• **SHORT PROBLEM 1**
In the passage on locks, set down the stretch from "There are several" through "a power failure." word for word.
• **SHORT PROBLEM 2**
According to the passage on locks, how many watch movements are used in a time lock?

━━━ PROVIDED TEXT

In 1774 Robert Barron invented the double-acting tumbler. His lock could be opened only by a key that lifted both tumblers to an exact height so that the talon on the bolt could pass through. In America and England a ward was added to give further protection and security. A ward is nothing more than an obstruction to prevent the entrance of a false key.
Some forty-four years later Jeremiah Chubb, an Englishman, patented his “detector lock,” which proved quite revolutionary. Made of several levers, usually six, it had a detector lever that came into action if any key other than the correct one was used. If some unwary intruder tried to open this lock with another key, the detector lever would be lifted too high, where it remained until the correct key was turned in the reverse direction so that the lock could again be operated. This lock not only gave protection but also informed the owner that someone was tampering with his lock. Some time later an American by the name of Hobbs added a safety lever to the lock. Needless to say, this model proved to be an enormous success.
Internal Change
In the United States almost synonymous with the word “lock” is the name “Yale." Linus Yale, Jr., a young American blacksmith from New York, won fame when he invented a lock system known as a cylinder within a cylinder. In place of pins young Yale used a large number of small metal disks called tumblers, each of which held the bolt from slipping. His system opened the way for smaller keys. It also offered a great deal of security. At one time Yale manufacturers claimed that a key that differed no more than one fiftieth of an inch from the correct one would not work in their locks.
The irregular shape of the keys provided a further degree of security. The notches of the average key may be cut in eight depths. So with five notches the number of different keys possible is eight to the power of five, or the unbelievably large number of 32,768. Then too, a further number of key changes are obtained by milling grooves lengthwise on the sides to correspond to similar grooves in the keyhole. By varying the shape and location of these grooves the number of changes is made almost inexhaustible. As a result, a well-organized institution was formed that makes locksmithing the same world-wide. The trade is one of the greatest enterprises in the modern world.
Keyless Locks
Forgetting or losing one’s key was not the reason for inventing keyless locks, although it may have been a contributing factor. In spite of their many advantages keyless locks are not as popular as key locks. Outside the United States and Canada keyless locks are seldom used. However, they are in demand. Bank vaults and safedeposit boxes well demonstrate their worth.
There are several kinds of keyless locks. There is the combination lock that operates on an arrangement of letters or numbers. There are also time locks that open only at a given time. In the case of a time lock there are three watch movements used to reduce to a minimum the possibility of failure. Practically all modem prisons are now equipped with an integrated lock system operated by means of electricity. In this way all doors can be closed and locked at the same time. Not only does this new method help the morale, but it also reduces the possibility of escape. Each of such locks can be operated manually in case of a power failure.

━━━━━━
━━━ RECORD SET

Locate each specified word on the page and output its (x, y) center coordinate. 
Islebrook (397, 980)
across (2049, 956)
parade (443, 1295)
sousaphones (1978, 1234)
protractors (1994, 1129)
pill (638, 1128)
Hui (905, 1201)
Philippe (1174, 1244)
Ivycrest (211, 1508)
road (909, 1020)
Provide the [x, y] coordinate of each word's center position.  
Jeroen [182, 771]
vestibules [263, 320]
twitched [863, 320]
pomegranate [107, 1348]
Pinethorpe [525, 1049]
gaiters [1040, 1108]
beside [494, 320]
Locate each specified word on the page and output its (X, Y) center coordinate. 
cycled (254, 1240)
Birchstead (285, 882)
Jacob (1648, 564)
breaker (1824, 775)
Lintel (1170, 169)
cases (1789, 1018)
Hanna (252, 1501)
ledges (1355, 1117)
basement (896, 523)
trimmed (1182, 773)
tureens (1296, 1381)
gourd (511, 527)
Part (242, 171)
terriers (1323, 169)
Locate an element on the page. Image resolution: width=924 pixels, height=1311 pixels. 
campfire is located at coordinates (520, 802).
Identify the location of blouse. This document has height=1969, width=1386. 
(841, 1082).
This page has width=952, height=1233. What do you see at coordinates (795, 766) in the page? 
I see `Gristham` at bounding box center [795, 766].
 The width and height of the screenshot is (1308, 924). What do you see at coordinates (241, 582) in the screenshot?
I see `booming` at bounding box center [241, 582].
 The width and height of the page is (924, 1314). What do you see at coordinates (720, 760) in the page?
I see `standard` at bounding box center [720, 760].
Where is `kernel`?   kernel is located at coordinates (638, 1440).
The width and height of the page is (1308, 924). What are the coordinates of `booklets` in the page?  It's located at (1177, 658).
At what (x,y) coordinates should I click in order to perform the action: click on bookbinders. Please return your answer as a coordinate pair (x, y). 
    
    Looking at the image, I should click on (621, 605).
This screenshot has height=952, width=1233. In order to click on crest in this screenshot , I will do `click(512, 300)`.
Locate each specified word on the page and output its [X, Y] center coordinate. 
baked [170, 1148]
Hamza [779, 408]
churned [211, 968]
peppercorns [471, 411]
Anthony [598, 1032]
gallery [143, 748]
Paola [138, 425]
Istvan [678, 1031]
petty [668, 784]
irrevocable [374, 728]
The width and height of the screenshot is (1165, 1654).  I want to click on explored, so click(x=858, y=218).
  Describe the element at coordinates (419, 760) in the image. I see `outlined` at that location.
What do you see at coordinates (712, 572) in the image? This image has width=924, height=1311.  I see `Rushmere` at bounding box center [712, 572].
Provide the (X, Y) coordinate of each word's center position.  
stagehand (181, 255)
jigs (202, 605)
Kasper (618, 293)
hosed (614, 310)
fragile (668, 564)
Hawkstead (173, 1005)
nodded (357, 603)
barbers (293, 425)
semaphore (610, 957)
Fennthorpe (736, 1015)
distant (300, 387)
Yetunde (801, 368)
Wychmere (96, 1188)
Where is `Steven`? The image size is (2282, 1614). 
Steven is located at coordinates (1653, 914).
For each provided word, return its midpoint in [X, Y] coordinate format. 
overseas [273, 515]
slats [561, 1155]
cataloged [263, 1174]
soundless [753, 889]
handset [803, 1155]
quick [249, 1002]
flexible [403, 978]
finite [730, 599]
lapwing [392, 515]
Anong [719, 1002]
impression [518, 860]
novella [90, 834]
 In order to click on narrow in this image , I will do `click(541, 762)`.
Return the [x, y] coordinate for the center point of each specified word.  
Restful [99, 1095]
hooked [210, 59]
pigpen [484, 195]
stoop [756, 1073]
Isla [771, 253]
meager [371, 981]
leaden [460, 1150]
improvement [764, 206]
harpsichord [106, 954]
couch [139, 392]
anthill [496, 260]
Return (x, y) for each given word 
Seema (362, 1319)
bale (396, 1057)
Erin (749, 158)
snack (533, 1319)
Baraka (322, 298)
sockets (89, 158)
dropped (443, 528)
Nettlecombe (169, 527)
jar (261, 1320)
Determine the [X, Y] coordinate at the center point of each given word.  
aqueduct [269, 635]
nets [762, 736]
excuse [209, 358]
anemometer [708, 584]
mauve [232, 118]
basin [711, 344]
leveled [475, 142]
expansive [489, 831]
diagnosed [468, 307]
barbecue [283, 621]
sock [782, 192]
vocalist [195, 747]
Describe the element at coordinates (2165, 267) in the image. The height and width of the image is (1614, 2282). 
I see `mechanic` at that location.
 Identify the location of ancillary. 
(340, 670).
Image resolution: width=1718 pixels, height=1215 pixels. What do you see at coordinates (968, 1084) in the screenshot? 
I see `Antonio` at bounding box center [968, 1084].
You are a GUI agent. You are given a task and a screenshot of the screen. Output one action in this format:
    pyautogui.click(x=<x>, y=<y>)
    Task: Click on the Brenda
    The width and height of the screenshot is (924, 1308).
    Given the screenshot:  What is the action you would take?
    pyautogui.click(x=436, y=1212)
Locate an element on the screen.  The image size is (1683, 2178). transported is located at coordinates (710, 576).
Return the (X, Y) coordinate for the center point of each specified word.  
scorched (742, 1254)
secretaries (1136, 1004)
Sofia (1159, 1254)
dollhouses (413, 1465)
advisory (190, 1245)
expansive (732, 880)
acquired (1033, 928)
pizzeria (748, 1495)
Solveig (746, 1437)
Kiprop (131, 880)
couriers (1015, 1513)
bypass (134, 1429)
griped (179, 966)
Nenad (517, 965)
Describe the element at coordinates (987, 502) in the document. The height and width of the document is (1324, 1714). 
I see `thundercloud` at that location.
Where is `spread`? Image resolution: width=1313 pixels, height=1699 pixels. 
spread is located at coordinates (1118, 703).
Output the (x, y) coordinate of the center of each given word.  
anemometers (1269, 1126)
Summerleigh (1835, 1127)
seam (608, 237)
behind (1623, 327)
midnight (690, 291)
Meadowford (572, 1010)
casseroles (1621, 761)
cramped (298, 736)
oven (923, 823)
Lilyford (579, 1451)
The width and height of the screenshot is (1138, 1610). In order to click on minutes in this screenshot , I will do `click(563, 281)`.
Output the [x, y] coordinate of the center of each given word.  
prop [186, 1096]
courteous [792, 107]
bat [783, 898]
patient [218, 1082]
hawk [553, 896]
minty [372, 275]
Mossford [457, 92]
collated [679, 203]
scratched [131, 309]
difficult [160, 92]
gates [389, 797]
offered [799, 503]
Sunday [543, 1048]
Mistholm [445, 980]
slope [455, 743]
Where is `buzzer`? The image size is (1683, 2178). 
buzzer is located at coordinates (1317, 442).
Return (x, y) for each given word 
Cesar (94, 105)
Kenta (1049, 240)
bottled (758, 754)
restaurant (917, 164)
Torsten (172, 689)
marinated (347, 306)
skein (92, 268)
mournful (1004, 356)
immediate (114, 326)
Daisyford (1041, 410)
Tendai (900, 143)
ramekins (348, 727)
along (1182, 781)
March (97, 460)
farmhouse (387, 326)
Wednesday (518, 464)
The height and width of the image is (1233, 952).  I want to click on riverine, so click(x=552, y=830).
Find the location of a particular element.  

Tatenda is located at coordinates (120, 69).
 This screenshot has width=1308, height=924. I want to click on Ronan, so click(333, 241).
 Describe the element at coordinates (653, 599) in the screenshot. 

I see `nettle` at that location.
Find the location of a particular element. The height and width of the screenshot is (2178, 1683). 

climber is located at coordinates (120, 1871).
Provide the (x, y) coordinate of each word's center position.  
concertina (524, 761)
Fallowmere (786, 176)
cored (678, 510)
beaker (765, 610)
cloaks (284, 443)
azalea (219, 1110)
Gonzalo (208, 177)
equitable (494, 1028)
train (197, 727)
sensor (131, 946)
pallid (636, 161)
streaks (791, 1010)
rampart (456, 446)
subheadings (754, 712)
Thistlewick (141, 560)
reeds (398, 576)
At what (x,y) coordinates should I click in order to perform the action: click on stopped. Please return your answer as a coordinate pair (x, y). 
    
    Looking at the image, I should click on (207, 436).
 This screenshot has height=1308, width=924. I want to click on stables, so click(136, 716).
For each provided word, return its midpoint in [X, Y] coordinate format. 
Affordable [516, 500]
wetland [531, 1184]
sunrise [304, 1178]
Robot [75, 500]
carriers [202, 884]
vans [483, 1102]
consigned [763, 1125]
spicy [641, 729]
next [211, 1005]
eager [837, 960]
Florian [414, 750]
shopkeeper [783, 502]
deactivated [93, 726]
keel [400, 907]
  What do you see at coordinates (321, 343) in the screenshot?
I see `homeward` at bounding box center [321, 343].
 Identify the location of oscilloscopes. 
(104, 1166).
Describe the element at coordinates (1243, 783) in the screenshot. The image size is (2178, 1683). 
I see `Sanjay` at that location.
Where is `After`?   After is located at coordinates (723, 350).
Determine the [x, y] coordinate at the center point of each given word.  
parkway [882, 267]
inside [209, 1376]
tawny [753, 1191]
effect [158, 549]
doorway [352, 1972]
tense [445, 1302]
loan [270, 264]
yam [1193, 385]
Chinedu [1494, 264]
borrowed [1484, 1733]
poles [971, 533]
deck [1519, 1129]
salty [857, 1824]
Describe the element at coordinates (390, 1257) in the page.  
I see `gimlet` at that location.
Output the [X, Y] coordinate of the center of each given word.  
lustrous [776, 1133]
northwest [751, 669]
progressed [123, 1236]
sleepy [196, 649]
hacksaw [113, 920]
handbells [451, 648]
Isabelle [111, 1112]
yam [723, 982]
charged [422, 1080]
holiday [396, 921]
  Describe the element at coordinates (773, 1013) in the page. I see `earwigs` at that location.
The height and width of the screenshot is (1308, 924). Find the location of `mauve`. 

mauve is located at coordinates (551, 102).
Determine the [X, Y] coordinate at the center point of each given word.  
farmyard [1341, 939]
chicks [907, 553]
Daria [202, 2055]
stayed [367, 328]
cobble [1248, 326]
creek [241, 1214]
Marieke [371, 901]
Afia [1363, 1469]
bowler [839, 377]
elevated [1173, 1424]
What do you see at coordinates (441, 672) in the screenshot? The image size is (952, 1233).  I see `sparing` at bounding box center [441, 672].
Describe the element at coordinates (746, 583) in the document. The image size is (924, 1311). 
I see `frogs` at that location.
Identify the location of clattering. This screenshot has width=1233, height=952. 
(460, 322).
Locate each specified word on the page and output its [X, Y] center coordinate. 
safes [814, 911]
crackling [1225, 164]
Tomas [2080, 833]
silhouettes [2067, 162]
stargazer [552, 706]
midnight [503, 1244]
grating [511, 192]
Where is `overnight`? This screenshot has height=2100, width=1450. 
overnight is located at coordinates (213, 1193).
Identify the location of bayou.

━━━━━━

• **RESULT 1**
There are several kinds of keyless locks. There is the combination lock that operates on an arrangement of letters or numbers. There are also time locks that open only at a given time. In the case of a time lock there are three watch movements used to reduce to a minimum the possibility of failure. Practically all modem prisons are now equipped with an integrated lock system operated by means of electricity. In this way all doors can be closed and locked at the same time. Not only does this new method help the morale, but it also reduces the possibility of escape. Each of such locks can be operated manually in case of a power failure.

• **RESULT 2**
Three.